Députés et sénateurs ont jusqu'au 19 mars pour se mettre d'accord sur le texte final de la proposition de loi « bien vieillir ». Parmi ses dispositions, la création d'un droit des résidents "à accueillir leur animal domestique" dans les Ehpad. Une proposition qui fait son chemin depuis longtemps dans les établissements, notamment en Bretagne, mais qui n'est pas simple à mettre en place.
Soixante-douze personnes âgées, un chien, un lapin et neuf chats. Tels sont les effectifs de la résidence Kersalic à Guingamp. Cet Ehpad accueille depuis 2016 les animaux des résidents lorsqu'ils en font la demande.
"C'est du bonheur, je ne suis pas toute seule, je suis avec ma fifille!" confie Rosette Cola, qui a emménagé à la maison de retraite avec son chat. De son côté, Evelyne Le Jehan, s'est installée, il y a six mois, dans la résidence avec son mari, mais aussi avec leur chien. "Si notre chien n'avait pas été accepté, on ne serait pas venu !", assure l'octogénaire.
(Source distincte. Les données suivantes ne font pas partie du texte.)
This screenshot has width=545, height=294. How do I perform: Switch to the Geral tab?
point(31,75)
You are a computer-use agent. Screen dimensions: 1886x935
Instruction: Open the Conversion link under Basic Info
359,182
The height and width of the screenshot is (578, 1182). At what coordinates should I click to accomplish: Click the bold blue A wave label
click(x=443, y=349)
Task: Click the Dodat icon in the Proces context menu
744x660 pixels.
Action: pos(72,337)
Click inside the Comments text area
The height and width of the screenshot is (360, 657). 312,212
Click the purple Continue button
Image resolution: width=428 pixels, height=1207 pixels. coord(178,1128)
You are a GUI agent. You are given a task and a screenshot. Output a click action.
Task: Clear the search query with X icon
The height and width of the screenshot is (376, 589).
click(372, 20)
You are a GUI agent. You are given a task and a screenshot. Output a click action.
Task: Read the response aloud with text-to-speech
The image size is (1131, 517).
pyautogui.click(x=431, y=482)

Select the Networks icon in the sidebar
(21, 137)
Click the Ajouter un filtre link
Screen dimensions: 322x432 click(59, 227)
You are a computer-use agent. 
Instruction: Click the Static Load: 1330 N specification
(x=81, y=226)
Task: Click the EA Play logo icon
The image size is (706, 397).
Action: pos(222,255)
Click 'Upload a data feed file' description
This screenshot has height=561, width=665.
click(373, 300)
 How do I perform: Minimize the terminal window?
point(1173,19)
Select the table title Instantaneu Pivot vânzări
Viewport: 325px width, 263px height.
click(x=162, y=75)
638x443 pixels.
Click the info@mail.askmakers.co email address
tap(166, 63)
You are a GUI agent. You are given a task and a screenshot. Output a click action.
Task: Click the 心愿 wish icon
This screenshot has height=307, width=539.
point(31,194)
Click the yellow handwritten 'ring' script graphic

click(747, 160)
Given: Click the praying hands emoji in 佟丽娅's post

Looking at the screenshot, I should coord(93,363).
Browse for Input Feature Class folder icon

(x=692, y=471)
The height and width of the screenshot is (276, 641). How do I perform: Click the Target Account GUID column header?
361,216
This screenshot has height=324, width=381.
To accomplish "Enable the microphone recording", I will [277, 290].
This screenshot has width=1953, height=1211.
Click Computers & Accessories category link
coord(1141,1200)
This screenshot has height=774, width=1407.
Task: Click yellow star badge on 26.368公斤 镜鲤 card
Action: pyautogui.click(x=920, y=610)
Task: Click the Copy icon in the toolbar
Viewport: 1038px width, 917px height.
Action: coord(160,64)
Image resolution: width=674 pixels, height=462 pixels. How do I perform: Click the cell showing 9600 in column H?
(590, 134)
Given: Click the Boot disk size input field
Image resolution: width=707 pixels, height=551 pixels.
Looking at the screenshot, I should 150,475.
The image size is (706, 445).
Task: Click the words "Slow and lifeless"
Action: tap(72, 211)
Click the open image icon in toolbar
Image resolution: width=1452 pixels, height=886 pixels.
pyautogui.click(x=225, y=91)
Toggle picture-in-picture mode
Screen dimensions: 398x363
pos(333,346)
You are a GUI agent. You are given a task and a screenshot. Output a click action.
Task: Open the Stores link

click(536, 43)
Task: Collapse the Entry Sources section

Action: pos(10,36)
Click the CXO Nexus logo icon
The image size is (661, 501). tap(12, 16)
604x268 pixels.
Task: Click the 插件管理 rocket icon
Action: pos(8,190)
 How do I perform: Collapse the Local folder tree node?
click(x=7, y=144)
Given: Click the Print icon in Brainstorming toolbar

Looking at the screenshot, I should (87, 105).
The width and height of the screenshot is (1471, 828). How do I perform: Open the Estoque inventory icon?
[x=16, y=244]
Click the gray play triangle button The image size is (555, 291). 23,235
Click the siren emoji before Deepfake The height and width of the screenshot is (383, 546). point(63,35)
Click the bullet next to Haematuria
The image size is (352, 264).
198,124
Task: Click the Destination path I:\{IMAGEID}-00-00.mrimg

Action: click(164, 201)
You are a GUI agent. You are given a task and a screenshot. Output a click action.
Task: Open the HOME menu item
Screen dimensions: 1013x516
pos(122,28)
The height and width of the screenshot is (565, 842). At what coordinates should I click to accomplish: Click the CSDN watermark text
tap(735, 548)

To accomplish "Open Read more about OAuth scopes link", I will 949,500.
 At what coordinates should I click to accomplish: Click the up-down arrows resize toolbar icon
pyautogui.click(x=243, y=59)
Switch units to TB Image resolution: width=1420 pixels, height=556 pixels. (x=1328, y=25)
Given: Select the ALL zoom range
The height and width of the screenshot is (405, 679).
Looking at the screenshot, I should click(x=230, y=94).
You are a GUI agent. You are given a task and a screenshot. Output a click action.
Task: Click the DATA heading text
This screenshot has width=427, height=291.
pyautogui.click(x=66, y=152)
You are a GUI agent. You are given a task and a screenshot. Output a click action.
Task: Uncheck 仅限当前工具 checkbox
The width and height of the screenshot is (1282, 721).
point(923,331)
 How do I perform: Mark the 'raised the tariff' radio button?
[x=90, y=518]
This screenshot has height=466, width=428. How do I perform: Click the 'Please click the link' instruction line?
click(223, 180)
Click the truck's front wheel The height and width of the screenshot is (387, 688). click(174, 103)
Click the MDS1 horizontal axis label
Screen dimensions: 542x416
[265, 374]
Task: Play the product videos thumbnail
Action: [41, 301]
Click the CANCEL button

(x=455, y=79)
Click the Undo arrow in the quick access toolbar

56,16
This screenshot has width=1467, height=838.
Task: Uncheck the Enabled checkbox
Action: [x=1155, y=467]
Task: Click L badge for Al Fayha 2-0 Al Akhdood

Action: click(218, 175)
Les animaux qui survivent à leur maître, restent sur place
Parmi les animaux croisés dans les couloirs, des chats qui sont devenus ceux de tous les pensionnaires, car les animaux qui survivent à leur maître restent sur place, à l'Ehpad. Un épilogue fréquent puisque la durée moyenne de séjour d'une personne âgée dans cette résidence est de quatre ans et demi, les résidents ayant en moyenne 85 ans à leur arrivée. Mais la directrice des lieux estime que cet effort n'est pas insurmontable pour les gestionnaires de maison de retraite.
"Est-ce que c'est vraiment problématique si c'est pour le bien-être de la personne âgée, si cela forme un tout pour elle ? On se doit de l'accompagner dans ses désirs de vie."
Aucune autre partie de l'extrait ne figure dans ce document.